_Text shown_:
19. An apparatus in accordance with claim 15, wherein the photon
detector is an avalanche photodiode.
20. An apparatus in accordance with claim 15, wherein the photon
detector is a photomultiplier tube.
21. An apparatus in accordance with claim 16, further comprising a
feedback circuit for governing emission of the source of particles
based on detection of particles that are emitted by the source.
Description
TECHNICAL FIELD AND BACKGROUND ART
[0002] The present invention pertains to methods and apparatus for
generating random numbers, and more particularly to random number
generation based on temporal characteristics of registered events
of a random process.
[0003] Various applications, particularly in the field of secure
communications, require the production of truly random numbers at a
high bit-rate. Current random number generators (RNGs) typically
employ complicated, yet ultimately deterministic, calculations,
generating numbers that are, at best, pseudo-random. Other methods
employ the inherent, and essential, randomness of quantum
processes, since, in accordance with the laws of physics, there is
no way, even in theory, to find a pattern within random numbers
generated from quantum measurement. Such methods include
radioactive decay (see, for example, U.S. Pat. No. 6,745,217, to
Figotin, et al., issued Jun. 1, 2004), or the use of thermodynamic
processes such as diode current fluctuations or Johnson noise
measured on the voltage across a resistor (see, for example, U.S.
Pat. No. 6,571,263, to Nagai, issued May 27, 2003). A further
method (U.S. Pat. No. 6,609,139, to Dultz et al., issued Aug. 19,
2003) uses outputs of a beam splitter to establish random numbers
from the path of a photon. A commercial implementation is sold by
id Quantique S. A. of Carouge, Switzerland.

_Stored rows_:
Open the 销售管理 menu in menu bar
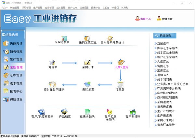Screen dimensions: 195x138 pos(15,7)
...
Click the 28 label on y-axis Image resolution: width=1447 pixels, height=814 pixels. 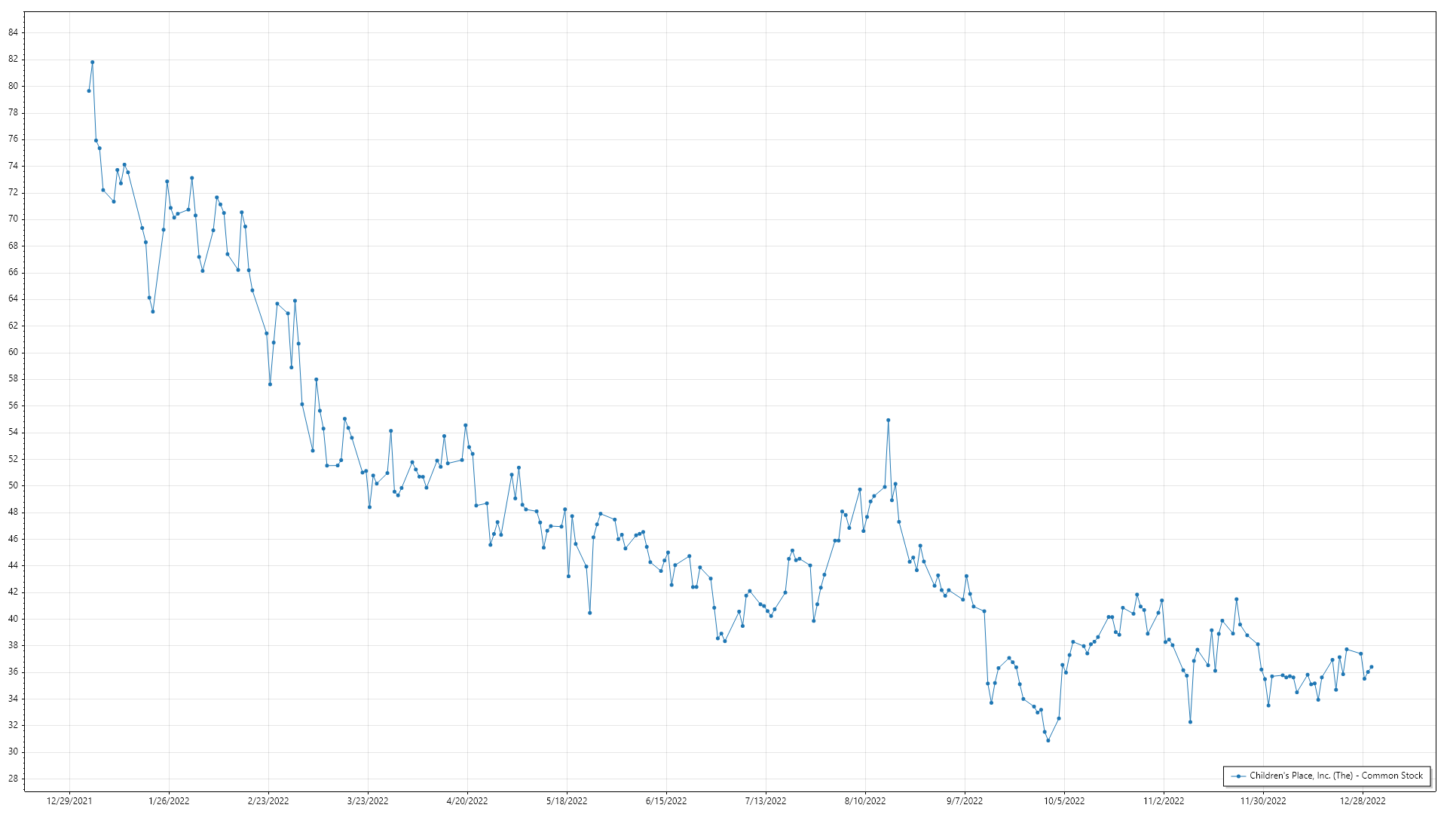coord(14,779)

_Set problem 1_: Please decide whether each statement agrees with the random-number patent text, answering yes or no and quoting the exact words of the text that decide it. (a) Claim 20 specifies an avalanche photodiode as the photon detector. (b) Current random number generators are described as producing numbers that are, at best, pseudo-random. (c) The patent to Nagai is cited as an example of radioactive decay.
_Set problem 2_: Carry on the random-number patent text, starting right after its last sentence.

_Expected output 1_:
(a) No: "wherein the photon detector is a photomultiplier tube."
(b) Yes: "generating numbers that are, at best, pseudo-random."
(c) No: "thermodynamic processes such as diode current fluctuations or Johnson noise measured on the voltage across a resistor (see, for example, U.S. Pat. No. 6,571,263, to Nagai"

_Expected output 2_:
[0004] Single-photon counters typically have a maximum rate of
detection beyond which they do not operate, thus limiting the
photo-detection rate. Existing optical quantum random number
generators produce at most one random bit per photo-detection
event, and are therefore limited to generating random numbers at
the maximum photo-detection rate. It is therefore desirable to
enable a random number generator capable of extracting multiple
bits of information from a single photo-detection event.
SUMMARY OF THE INVENTION
[0005] In accordance with preferred embodiments of the present
invention, a method is provided for generating random numbers. The
method includes steps of registering a detection event from a
random process, identifying a particular time segment from among a
set of time segments, in which the event is registered, associating
a value with the identified time segment, and outputting a random
number based at least upon the associated value. In particular, the
event may be the detection of a photon or another particle, and the
method may additionally include the step of providing a source of
particles such as, more particularly, photons.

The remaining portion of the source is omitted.